You control your data, when it comes to email, contacts and calendars. We provide processing of that data in order to supply you with an email service. Our job is to execute your wishes faithfully, efficiently, and with low friction so you can get on with your day.

We process your data to ensure we can deliver your mail, to keep your mailbox free from spam, and to make it easy to search.

Our support team do not have access to your email content beyond what’s minimally necessary to supply you with service, unless you explicitly provide consent for the purposes of resolving a support issue.

We periodically profile data in aggregate to test and validate the design of software to ensure we can handle size, scale, and throughput of our customer base.

There are only two ways we use your information for anything other than directly providing the email service you pay us for:

  1. If you opt-in to our newsletters, you occasionally will receive information about changes to our service, company news, or surveys to help us find out how we can help our customers.
  2. Information in aggregate for marketing purposes to better understand the people interested in our service and how we can better meet their needs.

Fastmail complies with GDPR Standards

Because of our longstanding commitment to your privacy, we are continuing to review our processes and data to make sure that the only staff who have access to your information are the ones who need it in order to provide you with the service you pay us for.

We are ensuring that in meeting our obligations, we don’t get in your way: our service will remain fast, and easy to use. We believe that your privacy is a right, not a chore.

You have the “right to be forgotten” under the GDPR. This means you can request that we delete all your personal data off our platform, without exposing a potential security risk for a malicious attack. You can request your account be removed off our platform and the data will be cleared after a waiting period (just in case a hacker was the one who closed your account).

Our work through open standards means your data has always been portable and you can download it at any time.

We are working with our vendors who help us provide our service to ensure that they, too, are upholding the GDPR and updating our contracts as necessary.

We are preparing Data Protection Agreements (DPAs) for customers to sign, where needed.

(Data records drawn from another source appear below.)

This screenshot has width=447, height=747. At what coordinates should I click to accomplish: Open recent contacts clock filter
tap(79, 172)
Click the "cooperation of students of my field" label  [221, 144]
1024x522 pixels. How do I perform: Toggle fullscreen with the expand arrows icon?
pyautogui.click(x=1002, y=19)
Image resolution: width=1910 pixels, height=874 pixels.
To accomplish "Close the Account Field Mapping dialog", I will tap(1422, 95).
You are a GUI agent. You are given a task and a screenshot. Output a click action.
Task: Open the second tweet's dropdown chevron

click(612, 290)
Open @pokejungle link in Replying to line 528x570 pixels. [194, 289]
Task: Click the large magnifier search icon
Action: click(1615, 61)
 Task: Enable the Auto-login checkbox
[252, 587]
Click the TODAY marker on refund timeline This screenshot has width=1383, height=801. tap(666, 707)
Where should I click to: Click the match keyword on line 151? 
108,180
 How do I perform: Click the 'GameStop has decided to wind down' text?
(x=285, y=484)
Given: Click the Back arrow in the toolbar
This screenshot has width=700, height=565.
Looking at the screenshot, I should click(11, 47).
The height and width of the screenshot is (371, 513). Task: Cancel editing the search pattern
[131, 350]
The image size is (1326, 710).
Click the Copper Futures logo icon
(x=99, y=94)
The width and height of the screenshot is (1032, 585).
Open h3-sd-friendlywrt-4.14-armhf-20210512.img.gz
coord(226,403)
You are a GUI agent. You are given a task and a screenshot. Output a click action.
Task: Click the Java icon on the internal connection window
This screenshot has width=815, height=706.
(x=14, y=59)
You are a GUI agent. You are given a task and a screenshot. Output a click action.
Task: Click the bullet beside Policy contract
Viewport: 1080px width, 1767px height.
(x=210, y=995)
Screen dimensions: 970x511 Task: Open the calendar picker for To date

We are appointing a Privacy Officer (and you can contact them at privacy@fastmail.com). Their role is to manage FastMail’s compliance with the GDPR regulation, with the help of an externally appointed Data Protection Officer.

Stay tuned

Following on from December’s blog post our executive team has been hard at work for the past few months making preparations for the upcoming GDPR. Current customers, no matter where you are located, should expect to receive notices soon about changes.